NEWS! 2024 Paris Olimpiyatları Dereceler 🥇🥈🥈🏐

teyyaredenkahve

Kahve Masası ✈️
Yönetici
Katılım
28 Nis 2017
Konum
İstanbul
İşin içinden birisi olarak, bizim için son derece kötü bir olimpiyat olduğunu düşünüyorum. Zaten hiçbir zaman istenilen noktalara ulaşamadık, orası da ayrı.

Amatör branşlar için (futbol, basketbol, voleybol vs. dışında kalan dallar) konuşacak olursak birkaç kelam edeyim (çünkü bu dallarda profesyonel sporcuysanız zaten asıl işiniz bu oluyor ve milyonlarca lira kazanıyorsunuz).

* **Verilen Görevler**:
a: Seçilen metne göre aşağıdaki soruları yanıtlayın:
(i) Gönderiyi paylaşan kullanıcının konumu neresidir?
(ii) Kullanıcının katılım tarihi nedir?
(iii) Gönderide amatör branşlar hangi dalların dışında kalanlar olarak tanımlanıyor?
b: Lütfen seçilen metinde adı geçen tüm spor dallarını listeleyin.

* **Veri Kesiti**:
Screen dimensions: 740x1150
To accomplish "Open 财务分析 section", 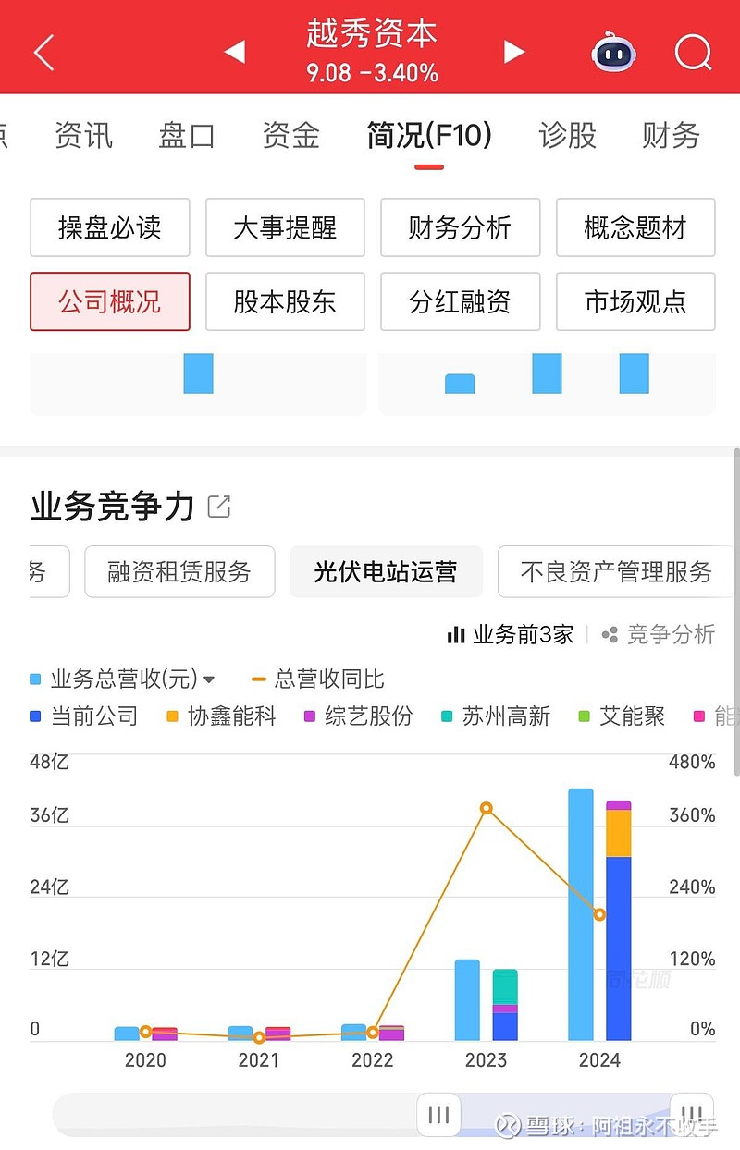I will (460, 227).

* **Görevlere Göre Çözümler**:
a:
(i) İstanbul
(ii) 28 Nis 2017
(iii) Futbol, basketbol, voleybol ve benzeri dallar

b:
futbol
basketbol
voleybol